Because I've been putting this off so long, I have a lot of story to catch up on. This post may be painfully long. Sorry. Maybe I'll split it into two. The fear with that is that I'll never blog again and only half of my story will be told! It will be like the recipe book that my mom gave me when I was married. Most of the recipes are useless. There are ingredients listed but nothing else. Do you mix them all together? Do you layer them? Do you cook it? How hot? The name of the dish sounds delicious but that's about all you get! Anyway, I need to get on with it!

Starting at the beginning:

Growing up I was aware that something was different with my mom. The first memory that I have of my mom having Muscular Dystrophy is when I was in grade four. All of a sudden she was wearing braces on her legs. The only thing going through my mind at the time was that my Grandpa Steed had Muscular Dystrophy and that he was always sick. I had no memory of my Grandpa as a healthy person. This made me extremely fearful for my mom. I remember crying and telling her that I didn't want her to die. I didn't want her to be sick like Grandpa. As time passed she slowly got worse, and I continued to worry, but it became a part of life. There would be times where something would happen physically to highlight the fact that her health was deteriorating, and it would bring up those feelings of fear, but they would pass and life would continue.

I remember asking my mom how she knew that she had MD? She would say that when she went to exercise class they would walk on their heels around the gym and all of the sudden she wasn't able to do it. She couldn't keep her toes lifted off the ground. She had drop foot. From there I guess she just knew. My mom is an incredible lady. She endured so much more than I would ever want to see anyone endure. Some would say my mom WAS an incredible lady, but even though she has passed away, I know that she still lives and watches over me. There is so much story that I could tell of her, and one day I hope to. I do think it's important to document the past, even though I am terrible at it, but the story that I am telling here is my story. Undoubtedly her story will intertwine with mine because she was and is such a huge part of my life. Because I knew how she first suspected that she had MD I grew up always trying to walk on my heels, and when I could do it there was a sense of relief.

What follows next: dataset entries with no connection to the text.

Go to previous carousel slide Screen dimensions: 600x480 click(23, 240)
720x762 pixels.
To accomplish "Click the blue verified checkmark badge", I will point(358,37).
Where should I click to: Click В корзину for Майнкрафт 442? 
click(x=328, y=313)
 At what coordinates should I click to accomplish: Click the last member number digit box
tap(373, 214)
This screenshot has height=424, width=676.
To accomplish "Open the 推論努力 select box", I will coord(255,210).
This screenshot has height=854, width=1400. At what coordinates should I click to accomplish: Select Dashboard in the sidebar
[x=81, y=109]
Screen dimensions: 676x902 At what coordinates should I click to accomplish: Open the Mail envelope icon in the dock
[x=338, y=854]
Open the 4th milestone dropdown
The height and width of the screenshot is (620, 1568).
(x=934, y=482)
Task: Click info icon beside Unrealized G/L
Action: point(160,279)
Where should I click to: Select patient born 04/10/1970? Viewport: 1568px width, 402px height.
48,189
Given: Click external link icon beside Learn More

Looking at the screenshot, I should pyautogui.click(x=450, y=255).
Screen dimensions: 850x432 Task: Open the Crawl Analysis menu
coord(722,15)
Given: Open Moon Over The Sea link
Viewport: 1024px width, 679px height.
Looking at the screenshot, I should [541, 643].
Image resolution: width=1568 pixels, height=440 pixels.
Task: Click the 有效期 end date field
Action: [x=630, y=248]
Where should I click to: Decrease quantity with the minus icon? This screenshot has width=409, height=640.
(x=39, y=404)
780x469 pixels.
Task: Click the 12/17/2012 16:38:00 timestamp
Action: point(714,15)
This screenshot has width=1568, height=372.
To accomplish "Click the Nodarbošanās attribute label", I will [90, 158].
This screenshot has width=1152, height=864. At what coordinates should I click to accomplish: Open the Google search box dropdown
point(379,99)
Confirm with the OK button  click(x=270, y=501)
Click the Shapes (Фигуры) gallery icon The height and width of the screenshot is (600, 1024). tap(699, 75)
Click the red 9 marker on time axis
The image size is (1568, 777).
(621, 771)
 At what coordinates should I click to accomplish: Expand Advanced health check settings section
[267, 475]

Time went on and life was good. I had moved away from home to go to dental hygiene school in Edmonton. I met Brad and we were married and after a while we were pregnant. I didn't have a terrible pregnancy but by the end I was definitely feeling tired, weak, and heavy. But aren't all of those feelings normal at the end of pregnancy? I'm pretty sure they are. Olivia was born and the battle of the bulge began. Let me just say that this was a battle that I'd fought all my life, but I knew I needed to get the baby weight off. So we bought an exercise bike and I started to pedal. As I continued working out and losing a bit of the weight, I noticed that the pedaling wasn't really getting all that much easier. We lived in a two story starter house with laundry in the basement. The two flights of stairs that I had to climb to take the laundry upstairs were also not getting easier. As I would sit on the floor of our living room changing a diaper or playing with Olivia, getting up was not as easy as I thought it should be. Fear crept in to the back of my mind. I would repeatedly try to get up off the floor wondering if it was in my head. Could I do it without using my hands pushing on my legs? I knew what my mom had lived with for as long as I remembered and what had ultimately taken my grandpa's life. I remember standing in my kitchen and battling in my mind whether or not I should try walking on my heels. It may sound dumb to place so much emphasis on such a simple task but it represented the journey that my mom had to take. I hadn't told Brad anything yet. He's a bit of a worrier and there seemed no point in making him worry if it was all in my head. So in my kitchen, in our first house in Leduc, I attempted to walk on my heels. That is where my journey with this disease began.